Ethical considerations: The manuscript contains an ethics statement. However, there are few methodological details regarding the treatment of animals in the study. For example, I assume that the animals were killed in some way before drying/freezing at -20{degree sign}? How were they "harvested"?

Thank you very much for the comments. In the revision, detail methods of the animal sampling and harvesting in the field, and methods of animal sample handling in lab were provided in. Method section and Appendix 7.

Methodological details: I missed some details on the general method for non-experts of this culture technique. Most importantly: In this system, is harvest of the aquatic animals done every year? How long is the usual growing season? Do the animals grow as fast as rice? Even the turtles? Is the amount of fertilizer added in the experiment (550-750kg/ha) similar to what would normally be added to regular rice monocultures?
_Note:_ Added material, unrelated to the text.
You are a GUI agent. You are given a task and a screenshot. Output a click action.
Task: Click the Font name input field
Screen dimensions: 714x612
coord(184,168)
Thank you very much for the comments.

(1) In our study, the aquatic animals were harvested every year. The growing season for rice-carp was from late May to early October (around 125days), for rice-crab was from middle May to middle October (around 150 days), for rice-turtle was from middle June to early November (around 140 days). In the revision, these information have provided in Method section. Please see line 425-461

(2) The coculture systems, both rice plants and aquatic animals grow as the time passed on. But growth rate of rice plants and aquatic animals was not the same. These information have provided in Method section.

3) Yes, to test the effects of animals, we designed the amount of fertilizer added in the experiment were similar to regular rice monocultures.